To ósme w tych rozgrywkach zwycięstwo biało-czerwonych, których bilans uzupełniają dwie porażki. W piątek (godz. 5) zespół trenera Stefano Lavariniego zmierzy się z Bułgarią, a na zakończenie fazy interkontynentalnej zagra w niedzielę z ekipą gospodarzy.
Polska - Niemcy 3:2 (15:25, 25:19, 25:19, 19:25, 17:15).
Polska: Katarzyna Wenerska, Magdalena Jurczyk, Martyna Łukasik, Magdalena Stysiak, Agnieszka Korneluk, Olivia Różański – Maria Stenzel (libero) oraz Martyna Czyrniańska, Joanna Pacak, Julia Nowicka, Monika Gałkowska, Aleksandra Szczygłowska.
Niemcy: Pia Kaestner, Camilla Weitzel, Lena Stigrot, Hanna Orthmann, Monique Strubbe, Lina Alsmeier - Anna Pogany (libero) oraz Emilia Weske, Antonia Stautz.

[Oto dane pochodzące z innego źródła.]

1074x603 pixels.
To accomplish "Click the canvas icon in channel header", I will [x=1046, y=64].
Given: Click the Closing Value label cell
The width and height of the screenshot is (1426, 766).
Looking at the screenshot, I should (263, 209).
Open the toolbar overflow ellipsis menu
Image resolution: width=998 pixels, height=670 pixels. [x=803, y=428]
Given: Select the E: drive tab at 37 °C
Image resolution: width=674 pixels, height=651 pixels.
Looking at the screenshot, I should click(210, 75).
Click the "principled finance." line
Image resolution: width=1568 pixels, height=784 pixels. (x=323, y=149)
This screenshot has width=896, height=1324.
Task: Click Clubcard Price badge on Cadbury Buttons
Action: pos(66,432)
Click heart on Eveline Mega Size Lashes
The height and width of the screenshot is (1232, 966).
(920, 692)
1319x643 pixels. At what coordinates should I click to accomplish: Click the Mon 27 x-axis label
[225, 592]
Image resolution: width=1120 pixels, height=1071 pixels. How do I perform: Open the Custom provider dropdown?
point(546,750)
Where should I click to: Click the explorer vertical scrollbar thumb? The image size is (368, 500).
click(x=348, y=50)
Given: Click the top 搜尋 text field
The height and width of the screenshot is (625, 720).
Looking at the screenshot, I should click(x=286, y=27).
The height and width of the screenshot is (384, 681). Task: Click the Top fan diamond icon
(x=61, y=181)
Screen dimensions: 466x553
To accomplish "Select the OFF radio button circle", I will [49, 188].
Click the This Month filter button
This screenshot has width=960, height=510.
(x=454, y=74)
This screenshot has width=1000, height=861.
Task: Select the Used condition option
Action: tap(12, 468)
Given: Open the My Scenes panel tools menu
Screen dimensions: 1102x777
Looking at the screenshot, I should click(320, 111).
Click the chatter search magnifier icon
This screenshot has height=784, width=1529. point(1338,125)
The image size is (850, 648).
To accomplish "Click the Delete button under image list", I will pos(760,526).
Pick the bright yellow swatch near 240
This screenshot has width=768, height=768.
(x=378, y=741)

Wczesna pora rozgrywana spotkania (południe czasu lokalnego), zmęczenie wyczerpującym bojem z Amerykankami w środę bądź podłamanie faktem, że zwycięstwo w tej potyczce było na wyciągnięcie ręki - polskie siatkarki i ich trener Stefano Lavarini długo będą analizować pierwszego seta meczu z Niemkami, a zwłaszcza jego początek, gdyż biało-czerwone w niczym nie przypominały w nim skutecznego, walecznego i dobrze zorganizowanego zespołu z poprzednich występów w Lidze Narodów.
Zaczęło się od zagrywki Camilli Weitzel i kłopotów z przyjęciem po polskiej stronie, nie pomogły błyskawiczne zmiany i na tablicy pojawił się wynik 0:7. Niemoc przełamała Olivia Różański, ale tylko na moment i po chwili było już 2:12.
Włoski szkoleniowiec dalej rotował składem, ale w grze jego drużyny dalej było wiele niedokładności, chaosu, żaden element siatkarskiego rzemiosła nie funkcjonował jak należy i set był praktycznie stracony. Po stronie rywalek niemal bezbłędna była Hanna Orthmann i skończyło się 25:15 dla Niemek.
W tych rozgrywkach drużyny nie zmieniają stron między partiami, a takie można byłoby mieć wrażenie na początku drugiej odsłony, bo zaczęła się ona niemal bliźniaczo jak pierwsza, ale na korzyść Polek. 4:0, 7:1, 10:4 i szybko zbudowana przewaga. Trudniejsza zagrywka, szczelny blok, skuteczne ataki Magdaleny Stysiak i - ze środka - Agnieszki Korneluk.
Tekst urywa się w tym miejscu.